Start of Task material

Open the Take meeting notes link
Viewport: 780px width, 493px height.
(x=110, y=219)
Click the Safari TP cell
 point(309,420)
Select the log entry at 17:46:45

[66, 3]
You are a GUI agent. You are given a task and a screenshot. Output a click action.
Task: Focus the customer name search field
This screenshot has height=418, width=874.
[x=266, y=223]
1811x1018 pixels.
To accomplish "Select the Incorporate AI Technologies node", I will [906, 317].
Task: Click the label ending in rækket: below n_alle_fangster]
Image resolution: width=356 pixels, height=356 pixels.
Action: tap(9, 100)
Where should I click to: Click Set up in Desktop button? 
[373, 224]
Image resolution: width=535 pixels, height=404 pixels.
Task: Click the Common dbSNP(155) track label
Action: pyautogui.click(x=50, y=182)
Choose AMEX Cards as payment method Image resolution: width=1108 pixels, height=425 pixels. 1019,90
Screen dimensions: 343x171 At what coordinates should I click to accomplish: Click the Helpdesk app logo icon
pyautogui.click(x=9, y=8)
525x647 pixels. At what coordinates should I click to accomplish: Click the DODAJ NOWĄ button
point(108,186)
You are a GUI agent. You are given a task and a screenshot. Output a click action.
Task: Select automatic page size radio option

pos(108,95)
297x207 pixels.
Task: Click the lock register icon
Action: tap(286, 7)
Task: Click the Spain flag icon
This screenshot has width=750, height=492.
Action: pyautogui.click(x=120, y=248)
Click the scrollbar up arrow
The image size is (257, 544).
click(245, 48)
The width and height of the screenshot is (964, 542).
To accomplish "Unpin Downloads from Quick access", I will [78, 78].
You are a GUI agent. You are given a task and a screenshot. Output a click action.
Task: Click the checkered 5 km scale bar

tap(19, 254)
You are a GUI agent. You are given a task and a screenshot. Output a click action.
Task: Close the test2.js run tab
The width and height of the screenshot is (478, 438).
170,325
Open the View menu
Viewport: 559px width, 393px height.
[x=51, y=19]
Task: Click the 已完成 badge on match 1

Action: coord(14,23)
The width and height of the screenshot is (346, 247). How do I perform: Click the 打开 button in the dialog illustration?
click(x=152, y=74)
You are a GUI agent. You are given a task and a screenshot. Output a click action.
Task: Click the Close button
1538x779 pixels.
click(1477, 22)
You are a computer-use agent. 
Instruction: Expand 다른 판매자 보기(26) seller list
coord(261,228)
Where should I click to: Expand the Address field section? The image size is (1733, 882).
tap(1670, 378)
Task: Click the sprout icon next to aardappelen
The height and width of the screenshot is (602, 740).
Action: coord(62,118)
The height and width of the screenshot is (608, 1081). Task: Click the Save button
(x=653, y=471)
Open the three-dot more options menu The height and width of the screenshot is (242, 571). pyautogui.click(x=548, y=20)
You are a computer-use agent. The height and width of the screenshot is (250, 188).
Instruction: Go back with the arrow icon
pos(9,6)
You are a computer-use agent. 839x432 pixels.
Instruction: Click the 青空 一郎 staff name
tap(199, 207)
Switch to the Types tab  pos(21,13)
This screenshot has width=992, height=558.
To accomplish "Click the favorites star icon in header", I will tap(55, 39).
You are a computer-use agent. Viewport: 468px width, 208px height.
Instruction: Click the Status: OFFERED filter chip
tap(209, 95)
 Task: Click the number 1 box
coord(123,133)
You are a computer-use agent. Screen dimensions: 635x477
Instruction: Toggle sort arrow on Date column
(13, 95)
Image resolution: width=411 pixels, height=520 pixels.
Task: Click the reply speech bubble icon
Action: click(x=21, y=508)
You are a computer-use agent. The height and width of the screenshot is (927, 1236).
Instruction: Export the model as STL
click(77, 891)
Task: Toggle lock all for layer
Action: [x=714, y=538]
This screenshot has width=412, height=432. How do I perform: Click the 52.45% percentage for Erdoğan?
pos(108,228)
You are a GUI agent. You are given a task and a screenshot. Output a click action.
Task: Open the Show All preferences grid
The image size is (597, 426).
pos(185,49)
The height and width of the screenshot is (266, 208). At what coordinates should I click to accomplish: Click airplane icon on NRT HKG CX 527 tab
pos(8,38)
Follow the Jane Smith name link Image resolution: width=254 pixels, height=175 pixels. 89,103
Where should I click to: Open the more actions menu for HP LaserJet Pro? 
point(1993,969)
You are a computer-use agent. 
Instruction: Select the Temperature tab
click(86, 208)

End of Task material

Set down every entry exactly as given.

Open the Take meeting notes link
Viewport: 780px width, 493px height.
(x=110, y=219)
Click the Safari TP cell
 point(309,420)
Select the log entry at 17:46:45

[66, 3]
You are a GUI agent. You are given a task and a screenshot. Output a click action.
Task: Focus the customer name search field
This screenshot has height=418, width=874.
[x=266, y=223]
1811x1018 pixels.
To accomplish "Select the Incorporate AI Technologies node", I will [906, 317].
Task: Click the label ending in rækket: below n_alle_fangster]
Image resolution: width=356 pixels, height=356 pixels.
Action: tap(9, 100)
Where should I click to: Click Set up in Desktop button? 
[373, 224]
Image resolution: width=535 pixels, height=404 pixels.
Task: Click the Common dbSNP(155) track label
Action: pyautogui.click(x=50, y=182)
Choose AMEX Cards as payment method Image resolution: width=1108 pixels, height=425 pixels. 1019,90
Screen dimensions: 343x171 At what coordinates should I click to accomplish: Click the Helpdesk app logo icon
pyautogui.click(x=9, y=8)
525x647 pixels. At what coordinates should I click to accomplish: Click the DODAJ NOWĄ button
point(108,186)
You are a GUI agent. You are given a task and a screenshot. Output a click action.
Task: Select automatic page size radio option

pos(108,95)
297x207 pixels.
Task: Click the lock register icon
Action: tap(286, 7)
Task: Click the Spain flag icon
This screenshot has width=750, height=492.
Action: pyautogui.click(x=120, y=248)
Click the scrollbar up arrow
The image size is (257, 544).
click(245, 48)
The width and height of the screenshot is (964, 542).
To accomplish "Unpin Downloads from Quick access", I will [78, 78].
You are a GUI agent. You are given a task and a screenshot. Output a click action.
Task: Click the checkered 5 km scale bar

tap(19, 254)
You are a GUI agent. You are given a task and a screenshot. Output a click action.
Task: Close the test2.js run tab
The width and height of the screenshot is (478, 438).
170,325
Open the View menu
Viewport: 559px width, 393px height.
[x=51, y=19]
Task: Click the 已完成 badge on match 1

Action: coord(14,23)
The width and height of the screenshot is (346, 247). How do I perform: Click the 打开 button in the dialog illustration?
click(x=152, y=74)
You are a GUI agent. You are given a task and a screenshot. Output a click action.
Task: Click the Close button
1538x779 pixels.
click(1477, 22)
You are a computer-use agent. 
Instruction: Expand 다른 판매자 보기(26) seller list
coord(261,228)
Where should I click to: Expand the Address field section? The image size is (1733, 882).
tap(1670, 378)
Task: Click the sprout icon next to aardappelen
The height and width of the screenshot is (602, 740).
Action: coord(62,118)
The height and width of the screenshot is (608, 1081). Task: Click the Save button
(x=653, y=471)
Open the three-dot more options menu The height and width of the screenshot is (242, 571). pyautogui.click(x=548, y=20)
You are a computer-use agent. The height and width of the screenshot is (250, 188).
Instruction: Go back with the arrow icon
pos(9,6)
You are a computer-use agent. 839x432 pixels.
Instruction: Click the 青空 一郎 staff name
tap(199, 207)
Switch to the Types tab  pos(21,13)
This screenshot has width=992, height=558.
To accomplish "Click the favorites star icon in header", I will tap(55, 39).
You are a computer-use agent. Viewport: 468px width, 208px height.
Instruction: Click the Status: OFFERED filter chip
tap(209, 95)
 Task: Click the number 1 box
coord(123,133)
You are a computer-use agent. Screen dimensions: 635x477
Instruction: Toggle sort arrow on Date column
(13, 95)
Image resolution: width=411 pixels, height=520 pixels.
Task: Click the reply speech bubble icon
Action: click(x=21, y=508)
You are a computer-use agent. The height and width of the screenshot is (927, 1236).
Instruction: Export the model as STL
click(77, 891)
Task: Toggle lock all for layer
Action: [x=714, y=538]
This screenshot has width=412, height=432. How do I perform: Click the 52.45% percentage for Erdoğan?
pos(108,228)
You are a GUI agent. You are given a task and a screenshot. Output a click action.
Task: Open the Show All preferences grid
The image size is (597, 426).
pos(185,49)
The height and width of the screenshot is (266, 208). At what coordinates should I click to accomplish: Click airplane icon on NRT HKG CX 527 tab
pos(8,38)
Follow the Jane Smith name link Image resolution: width=254 pixels, height=175 pixels. 89,103
Where should I click to: Open the more actions menu for HP LaserJet Pro? 
point(1993,969)
You are a computer-use agent. 
Instruction: Select the Temperature tab
click(86, 208)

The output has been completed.